Le dernier numéro de la revue Pour la Science propose en ce mois de septembre un article passionnant de Lera Boroditsky, professeur de psychologie cognitive à l’Université Stanford, en Californie.
Depuis des siècles, écrit-elle, « on soupçonne que des langues différentes peuvent transmettre des capacités cognitives distinctes » et que « des locuteurs de langues différentes [peuvent] penser différemment ». Restait à le prouver…
Son équipe de recherche s’est donc attaquée au sujet, et a réussi à montrer que « la langue façonne certaines caractéristiques fondamentales de l’expérience humaine: les nombres, l’espace, le temps, la mémoire et les relations avec autrui. »
Les exemples donnés dans l’articles sont riches en enseignements. On y apprend par exemple que les repères spacio-temporels sont réellement très différents selon la langue que l’on parle et l’environnement dans lequel on évolue.
Et l’auteur relate ainsi une expérience vécue lors d’une rencontre avec une petite fille aborigène âgée de 5 ans, au Nord de l’Australie : « Quand je lui ai demandé de m’indiquer le Nord, elle a pointé le doigt vers le Nord, sans hésiter. Et elle ne s’était pas trompée. Plus tard, dans une salle de conférences de l’Université Stanford en Californie, j’ai réitéré ma demande auprès de chercheurs distingués, lauréats de médailles et de prix scientifiques. Je leur ai demandé de fermer les yeux (pour qu’ils ne puissent pas tricher) et de pointer le doigt vers le Nord. Beaucoup ont refusé, car ils ignoraient la réponse. Ceux qui ont accepté ont pris le temps de réfléchir et ont indiqué diverses directions… J’ai répété cette expérience à Harvard et à Princeton, ainsi qu’à Moscou, Londres et Pékin. J’ai obtenu les mêmes résultats. »

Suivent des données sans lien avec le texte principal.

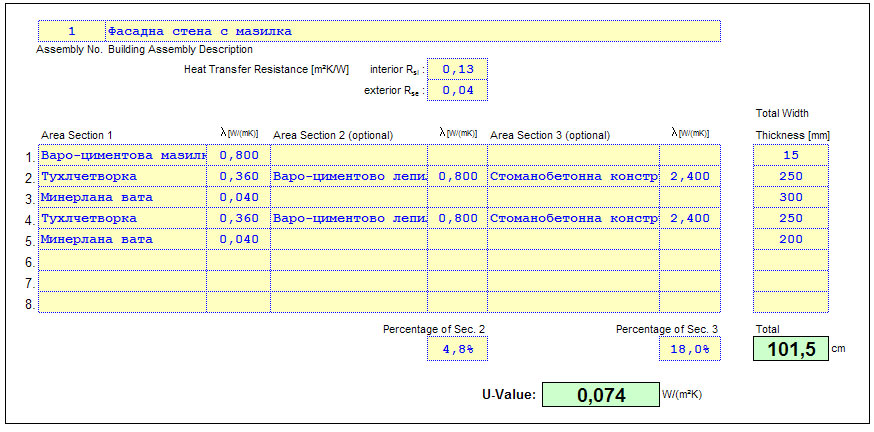The height and width of the screenshot is (432, 874).
Task: Click row 1 thickness value 15
Action: pos(790,155)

Et l’on découvre ainsi que dans certaines langues aborigènes, les mots gauche et droite n’existent pas, tout est situé selon les points cardinaux, y compris les petites choses du quotidien : «La tasse est au Sud-Est de l’assiette» ou « Le garçon qui se trouve au Sud de Marie est mon frère.»
L’auteur donne un autre exemple, celui de l’expression du temps, c’est-à-dire le passé, le présent et le futur : « les locuteurs anglophones déplacent inconsciemment leur corps vers l’avant lorsqu’ils pensent au futur et vers l’arrière lorsqu’ils pensent au passé. Mais en aymara, une langue parlée dans les Andes, on dit que le passé est devant et le futur derrière. »
Elle cite aussi le mode de calcul : les enfants chinois, locuteurs de mandarin, apprennent plus vite à compter en base 10 car la structure en système décimal est très claire dans leur langue, alors qu’elle est plus irrégulière en anglais ou en français.
Et puis, il est question de genre dans l’article… Les enfants prennent conscience de leur genre, masculin ou féminin, plus tôt en hébreu qu’en anglais ou en finnois, par exemple, car la langue hébraïque souligne très fortement l’aspect féminin ou masculin des mots. Et la différence d’apprentissage est notoire, puisque les enfants élevés dans un environnement où l’on parle hébreu intègrent la notion de genre environ un an avant les petits Finlandais.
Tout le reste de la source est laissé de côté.